Mechanism of carbonic anhydrase 1 in the early stage of non-small cell lung cancer

目的:探讨碳酸酐酶1(carbonic anhydrase 1,CA1)在非小细胞肺癌(non-small cell lung cancer,NSCLC)早期诊断的价值及其在肺癌早期发病中的作用机制。方法:应用酶联免疫吸附实验检测临床NSCLC患者血清中CA1的含量;应用RNA干扰及质粒扩增的方法分别对A549、H520、H1299细胞进行处理,构建敲低和过表达CA1的细胞模型,并应用CCK-8法检测不同处理组中细胞的增殖情况;应用实时定量多聚酶链式反应(polymerase chain reaction,PCR)和Western blot方法检测WNT/β-catenin信号通路中关键信号分子Wnt3a和β-catenin mRNA和蛋白质的表达水平。结果:CA1在早期NSCLC患者的血清中表达水平显著高于健康人群。通过sh-RNA抑制CA1表达后,A549、H520和H1299细胞系的增殖速率显著降低,而过表达CA1后,细胞增殖速率明显提高。同时,CA1能够有效调节WNT/β-catenin信号通路中Wnt3a及β-catenin的表达水平。

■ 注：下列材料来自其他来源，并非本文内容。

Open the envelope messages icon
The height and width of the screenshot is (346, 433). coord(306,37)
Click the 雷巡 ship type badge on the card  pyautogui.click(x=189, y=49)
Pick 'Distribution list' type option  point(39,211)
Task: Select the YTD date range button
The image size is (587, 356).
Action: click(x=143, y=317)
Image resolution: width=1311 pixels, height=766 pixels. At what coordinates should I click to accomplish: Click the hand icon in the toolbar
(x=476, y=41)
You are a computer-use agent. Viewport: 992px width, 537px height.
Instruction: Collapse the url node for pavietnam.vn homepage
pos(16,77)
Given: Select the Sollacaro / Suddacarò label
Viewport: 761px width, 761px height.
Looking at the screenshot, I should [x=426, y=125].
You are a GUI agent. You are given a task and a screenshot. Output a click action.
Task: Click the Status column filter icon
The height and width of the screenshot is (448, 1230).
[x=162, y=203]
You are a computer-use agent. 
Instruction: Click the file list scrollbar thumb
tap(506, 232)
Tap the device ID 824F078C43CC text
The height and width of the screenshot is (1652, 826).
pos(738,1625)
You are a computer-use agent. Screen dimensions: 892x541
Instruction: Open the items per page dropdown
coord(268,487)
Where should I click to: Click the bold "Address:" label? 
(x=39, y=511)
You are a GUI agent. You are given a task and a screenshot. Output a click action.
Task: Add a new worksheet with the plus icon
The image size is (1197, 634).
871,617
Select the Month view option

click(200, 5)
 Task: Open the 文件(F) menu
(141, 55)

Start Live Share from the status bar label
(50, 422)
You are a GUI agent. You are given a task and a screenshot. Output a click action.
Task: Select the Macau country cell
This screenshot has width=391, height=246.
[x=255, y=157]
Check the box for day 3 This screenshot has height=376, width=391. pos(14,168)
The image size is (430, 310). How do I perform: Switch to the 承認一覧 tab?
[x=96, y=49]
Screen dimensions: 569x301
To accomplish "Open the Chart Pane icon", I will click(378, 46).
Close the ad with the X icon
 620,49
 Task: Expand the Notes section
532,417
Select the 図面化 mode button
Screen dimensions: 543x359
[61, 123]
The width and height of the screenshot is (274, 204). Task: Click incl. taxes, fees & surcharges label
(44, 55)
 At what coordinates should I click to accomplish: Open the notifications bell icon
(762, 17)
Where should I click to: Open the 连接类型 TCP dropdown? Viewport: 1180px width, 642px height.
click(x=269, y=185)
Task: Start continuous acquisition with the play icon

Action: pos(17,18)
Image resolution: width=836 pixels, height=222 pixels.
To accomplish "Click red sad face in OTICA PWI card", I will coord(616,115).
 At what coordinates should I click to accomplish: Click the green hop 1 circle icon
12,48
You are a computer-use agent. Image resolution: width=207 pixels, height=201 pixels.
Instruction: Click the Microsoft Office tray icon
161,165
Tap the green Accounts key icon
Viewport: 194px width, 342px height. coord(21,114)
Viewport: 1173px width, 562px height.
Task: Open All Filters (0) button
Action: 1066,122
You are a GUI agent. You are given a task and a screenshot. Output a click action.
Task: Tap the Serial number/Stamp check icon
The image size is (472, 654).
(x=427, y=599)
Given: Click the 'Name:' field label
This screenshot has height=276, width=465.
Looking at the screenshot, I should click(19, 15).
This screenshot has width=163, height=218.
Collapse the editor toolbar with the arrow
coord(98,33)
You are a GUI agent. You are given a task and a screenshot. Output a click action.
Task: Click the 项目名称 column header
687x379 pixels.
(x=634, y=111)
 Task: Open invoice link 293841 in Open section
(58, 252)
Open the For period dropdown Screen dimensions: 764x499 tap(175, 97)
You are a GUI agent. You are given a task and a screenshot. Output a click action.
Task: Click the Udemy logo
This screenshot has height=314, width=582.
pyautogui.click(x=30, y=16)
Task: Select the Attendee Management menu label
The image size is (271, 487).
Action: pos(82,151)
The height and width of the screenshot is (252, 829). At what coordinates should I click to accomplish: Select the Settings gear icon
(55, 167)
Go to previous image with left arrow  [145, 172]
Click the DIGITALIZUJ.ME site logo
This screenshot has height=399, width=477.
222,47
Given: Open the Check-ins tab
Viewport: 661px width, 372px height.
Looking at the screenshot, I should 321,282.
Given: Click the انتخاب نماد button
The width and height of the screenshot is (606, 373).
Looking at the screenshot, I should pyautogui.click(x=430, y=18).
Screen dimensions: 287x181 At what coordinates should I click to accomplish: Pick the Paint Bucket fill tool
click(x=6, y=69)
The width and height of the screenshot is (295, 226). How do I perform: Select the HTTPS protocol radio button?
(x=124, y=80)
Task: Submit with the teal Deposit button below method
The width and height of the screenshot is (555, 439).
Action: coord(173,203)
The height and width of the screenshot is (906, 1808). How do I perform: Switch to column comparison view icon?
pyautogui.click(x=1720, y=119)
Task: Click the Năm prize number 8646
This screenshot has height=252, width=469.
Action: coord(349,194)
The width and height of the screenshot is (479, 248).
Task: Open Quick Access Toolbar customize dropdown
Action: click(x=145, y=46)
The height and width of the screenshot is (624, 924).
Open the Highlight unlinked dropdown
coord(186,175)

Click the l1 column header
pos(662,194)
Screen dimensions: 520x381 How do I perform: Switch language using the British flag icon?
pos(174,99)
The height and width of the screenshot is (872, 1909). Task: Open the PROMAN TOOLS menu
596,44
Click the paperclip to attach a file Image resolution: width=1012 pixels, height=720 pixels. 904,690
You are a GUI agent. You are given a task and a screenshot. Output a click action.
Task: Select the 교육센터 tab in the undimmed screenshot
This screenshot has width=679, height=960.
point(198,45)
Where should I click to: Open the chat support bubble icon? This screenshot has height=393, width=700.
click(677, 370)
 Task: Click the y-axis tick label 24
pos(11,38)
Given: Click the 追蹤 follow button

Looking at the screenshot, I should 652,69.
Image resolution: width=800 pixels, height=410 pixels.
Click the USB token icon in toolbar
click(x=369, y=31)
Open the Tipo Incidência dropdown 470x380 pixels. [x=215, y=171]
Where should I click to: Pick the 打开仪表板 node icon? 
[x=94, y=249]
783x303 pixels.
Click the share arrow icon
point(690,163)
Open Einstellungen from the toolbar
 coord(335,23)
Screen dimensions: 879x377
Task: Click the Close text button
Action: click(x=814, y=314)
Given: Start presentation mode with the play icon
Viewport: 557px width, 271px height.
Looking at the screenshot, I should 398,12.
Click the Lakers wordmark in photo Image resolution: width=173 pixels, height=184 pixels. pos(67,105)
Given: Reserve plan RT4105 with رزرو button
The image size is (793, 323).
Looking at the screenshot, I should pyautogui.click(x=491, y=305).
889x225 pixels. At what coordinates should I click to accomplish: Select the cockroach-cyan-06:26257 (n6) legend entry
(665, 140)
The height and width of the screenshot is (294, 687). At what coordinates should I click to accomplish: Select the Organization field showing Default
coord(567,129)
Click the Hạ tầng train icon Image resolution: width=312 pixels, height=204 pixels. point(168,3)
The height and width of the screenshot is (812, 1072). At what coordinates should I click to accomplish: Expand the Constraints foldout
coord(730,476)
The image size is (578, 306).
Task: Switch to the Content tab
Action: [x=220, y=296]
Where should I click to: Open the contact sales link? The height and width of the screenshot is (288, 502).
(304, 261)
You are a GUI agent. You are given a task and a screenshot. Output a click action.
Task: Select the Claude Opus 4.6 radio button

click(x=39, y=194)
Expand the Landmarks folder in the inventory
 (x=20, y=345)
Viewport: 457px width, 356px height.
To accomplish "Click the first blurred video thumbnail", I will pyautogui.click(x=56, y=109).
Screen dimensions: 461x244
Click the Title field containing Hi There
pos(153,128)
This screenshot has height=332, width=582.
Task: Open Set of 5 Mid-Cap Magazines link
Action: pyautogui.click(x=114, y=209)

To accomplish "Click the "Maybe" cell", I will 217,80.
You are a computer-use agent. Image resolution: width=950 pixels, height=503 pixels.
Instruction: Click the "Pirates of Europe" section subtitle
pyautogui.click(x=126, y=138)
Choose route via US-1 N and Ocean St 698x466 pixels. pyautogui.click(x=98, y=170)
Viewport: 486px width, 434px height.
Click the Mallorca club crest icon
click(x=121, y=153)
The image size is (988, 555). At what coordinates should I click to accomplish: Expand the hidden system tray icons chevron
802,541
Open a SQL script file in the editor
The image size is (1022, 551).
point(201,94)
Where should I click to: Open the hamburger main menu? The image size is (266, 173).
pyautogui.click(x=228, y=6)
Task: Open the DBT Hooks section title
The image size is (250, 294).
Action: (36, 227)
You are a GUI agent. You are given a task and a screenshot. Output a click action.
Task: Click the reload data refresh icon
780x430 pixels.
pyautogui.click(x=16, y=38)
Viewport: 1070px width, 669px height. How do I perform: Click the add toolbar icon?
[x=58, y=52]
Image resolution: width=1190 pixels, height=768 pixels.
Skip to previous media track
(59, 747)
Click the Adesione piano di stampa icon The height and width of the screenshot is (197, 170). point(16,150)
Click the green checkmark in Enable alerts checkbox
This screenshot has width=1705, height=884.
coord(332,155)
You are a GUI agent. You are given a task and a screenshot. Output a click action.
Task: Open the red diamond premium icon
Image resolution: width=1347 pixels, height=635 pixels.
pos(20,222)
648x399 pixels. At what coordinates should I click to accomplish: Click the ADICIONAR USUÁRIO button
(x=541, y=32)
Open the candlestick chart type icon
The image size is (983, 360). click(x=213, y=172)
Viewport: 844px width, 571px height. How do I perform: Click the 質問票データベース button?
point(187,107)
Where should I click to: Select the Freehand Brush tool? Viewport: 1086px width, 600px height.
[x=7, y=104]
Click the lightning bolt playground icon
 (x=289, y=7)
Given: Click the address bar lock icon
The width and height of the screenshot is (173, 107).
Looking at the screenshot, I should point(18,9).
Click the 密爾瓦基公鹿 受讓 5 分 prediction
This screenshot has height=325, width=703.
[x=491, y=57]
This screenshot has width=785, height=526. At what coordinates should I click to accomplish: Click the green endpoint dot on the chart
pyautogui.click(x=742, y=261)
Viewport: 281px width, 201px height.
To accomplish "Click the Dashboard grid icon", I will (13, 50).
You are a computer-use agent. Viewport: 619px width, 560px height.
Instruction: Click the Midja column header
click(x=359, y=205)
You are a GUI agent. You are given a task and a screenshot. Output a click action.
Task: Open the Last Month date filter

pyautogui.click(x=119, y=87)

结论:CA1通过Wnt/β-catenin信号通路影响NSCLC的增殖过程;CA1有望成为NSCLC早期诊断的新型生物分子标记物。

Objective:To investigate the diagnostic value and mechanism of carbonic anhydrase 1(CA1)in the early stage of non-small cell lung cancer(NSCLC).Methods:Serum CA1 levels in patients with early stage NSCLC were determined by ELISA.In vitro(in A549,H520,and H1299 cells),we used RNA interference to knock down the expression of CA1 and used plasmid transfection to establish a CA1 over-expression model.A CCK-8 assay was used to detect cell proliferation in different treatment groups.Real-time quantitative polymerase chain reaction(PCR)and Western blot were used to detect the mRNA and protein expression levels of Wnt3a andβ-catenin,which are the key components in the Wnt/β-catenin signaling pathway.Results:The expression of CA1 in the serum of patients with early NSCLC was significantly higher than that in healthy individuals.After knocking down the expression of CA1 by sh-RNA,the proliferation rates of A549,H520,and H1299 were significantly reduced,while after overexpression of CA1,the cell proliferation rate increased.CA1 can also effectively regulate the expression levels of Wnt3a andβ-catenin in the Wnt/β-catenin signaling pathway.Conclusions:CA1 may affect the proliferation of NSCLC through the Wnt/β-catenin signaling pathway,especially by Wnt3a andβ-catenin;CA1 is expected to become a new biomolecular marker for the early diagnosis of NSCLC.